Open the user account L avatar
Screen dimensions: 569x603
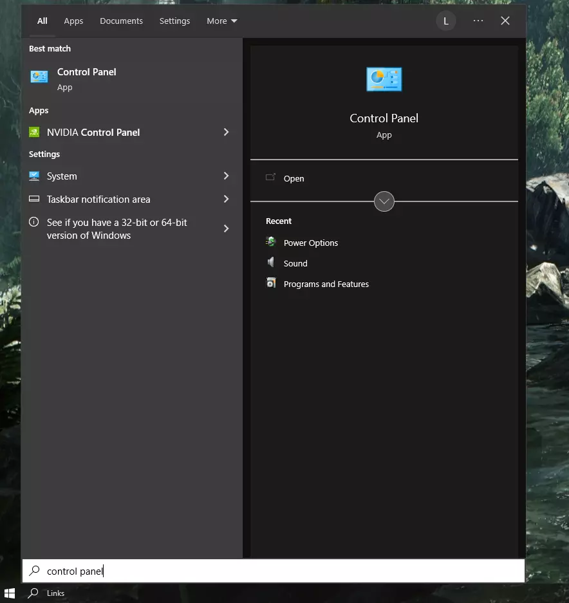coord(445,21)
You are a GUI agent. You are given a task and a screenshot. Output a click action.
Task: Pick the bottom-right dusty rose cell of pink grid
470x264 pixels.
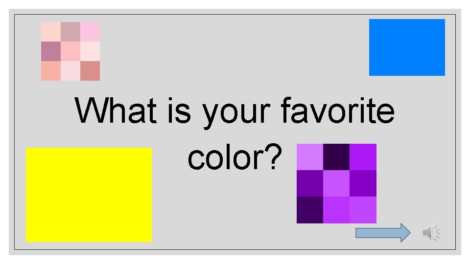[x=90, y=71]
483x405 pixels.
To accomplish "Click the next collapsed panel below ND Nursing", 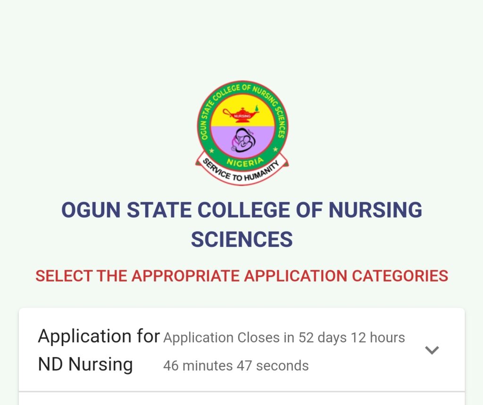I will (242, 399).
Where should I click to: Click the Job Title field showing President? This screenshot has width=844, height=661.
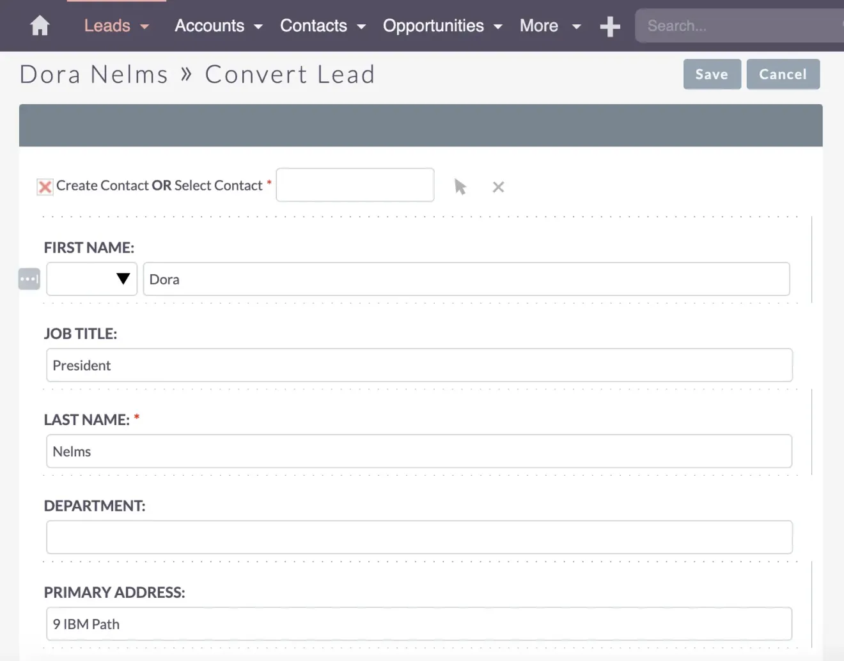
---
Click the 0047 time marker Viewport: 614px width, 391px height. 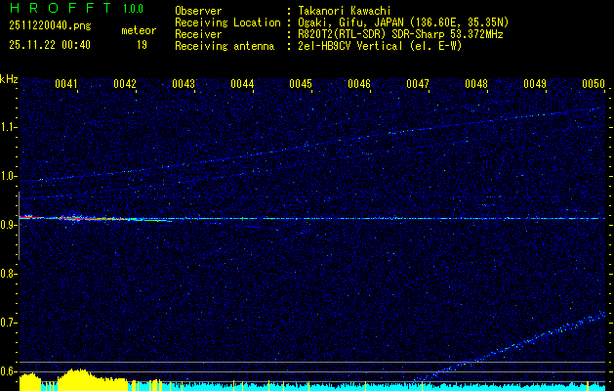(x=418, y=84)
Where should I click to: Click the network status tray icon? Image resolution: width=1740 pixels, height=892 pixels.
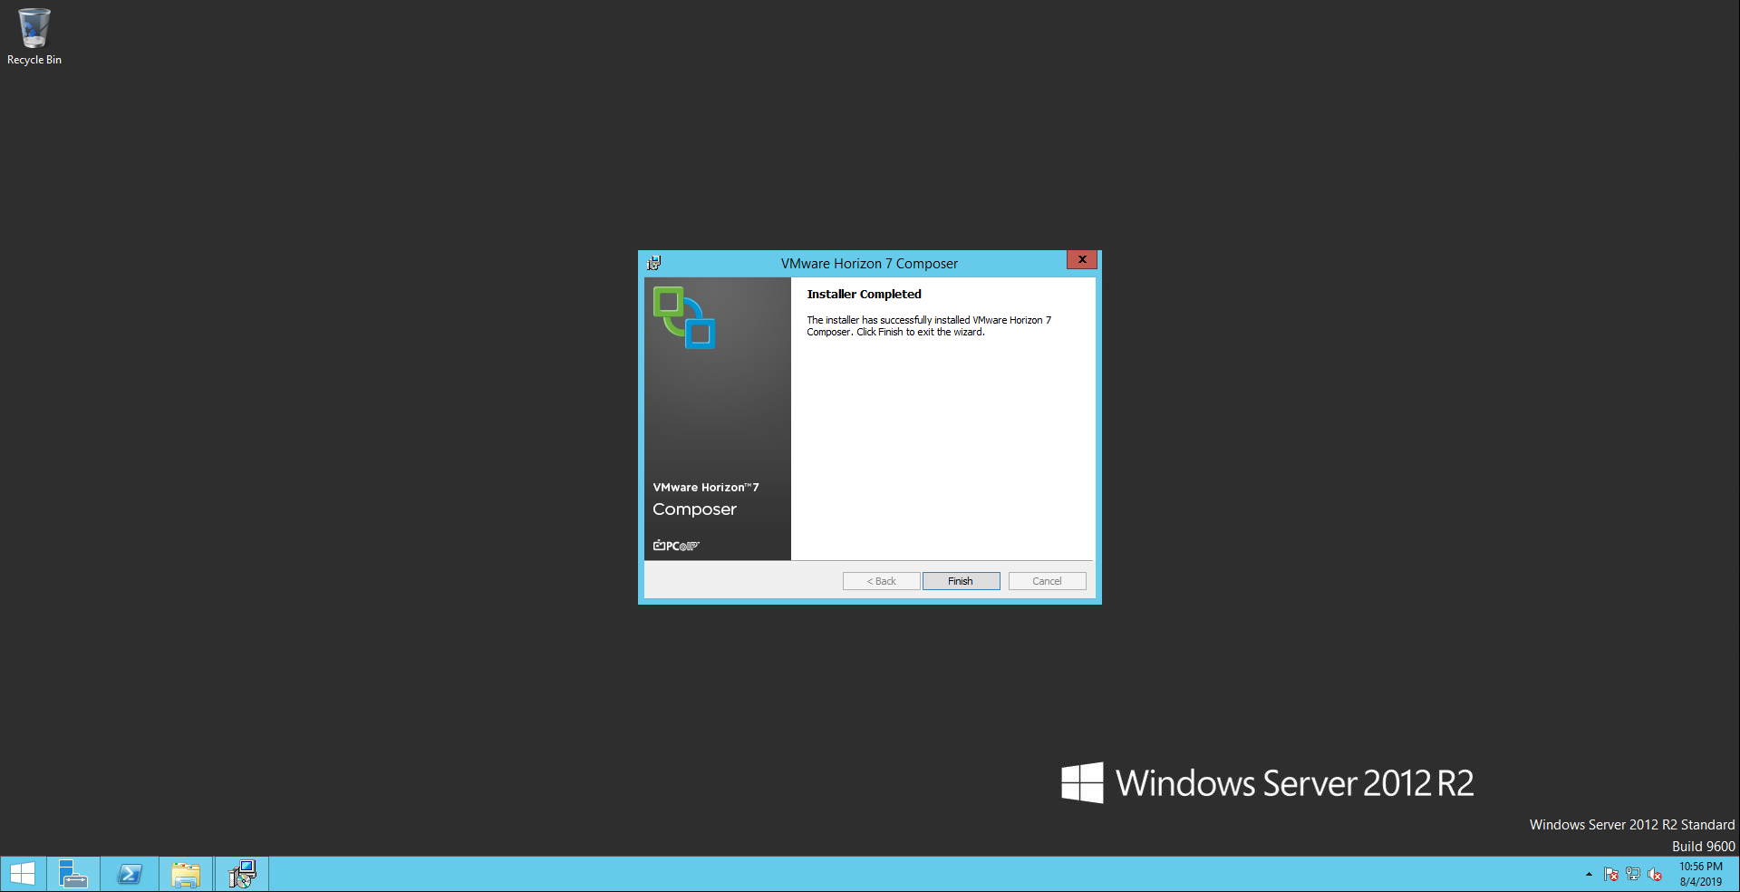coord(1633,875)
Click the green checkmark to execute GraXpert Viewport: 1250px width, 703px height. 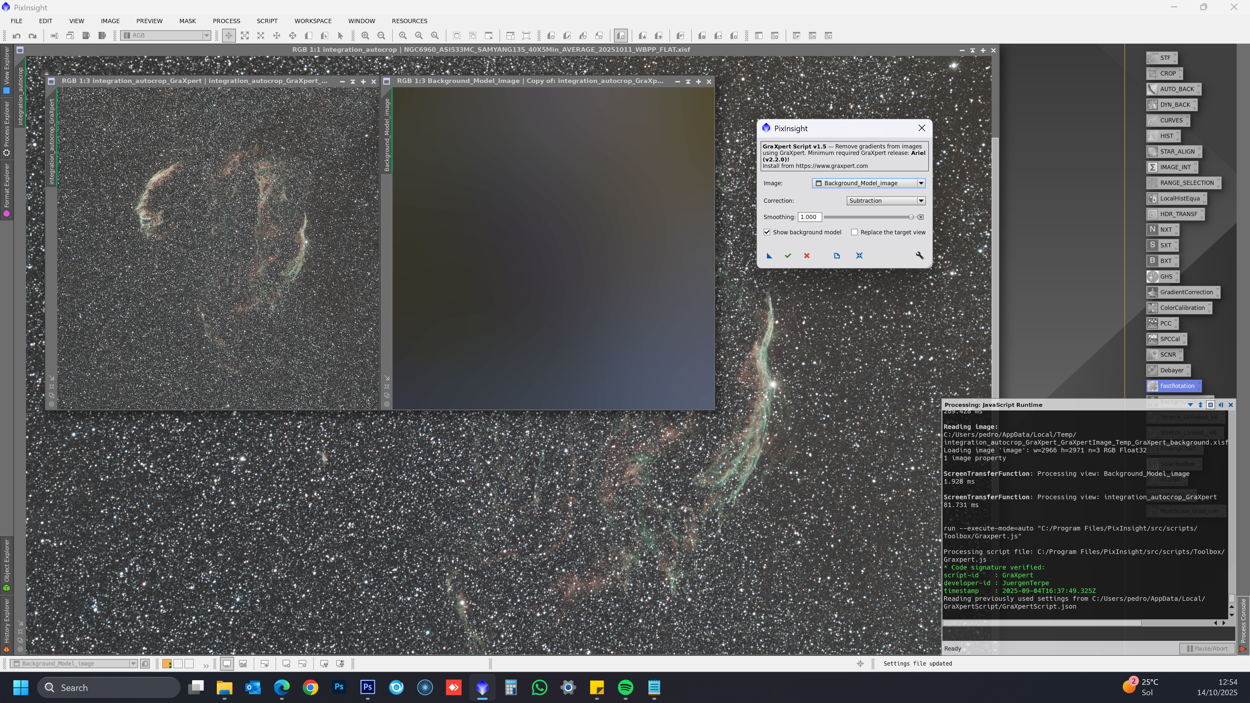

# Challenge
Express the lines starting at the one containing "Where should I click to: Click the network" and ending at the one containing "Click the green" as a numbered list, leaving out blank lines and the pictures.

# The answer
1. Where should I click to: Click the network status tray icon? Image resolution: width=1740 pixels, height=892 pixels.
2. coord(1633,875)
3. Click the green checkmark to execute GraXpert Viewport: 1250px width, 703px height. 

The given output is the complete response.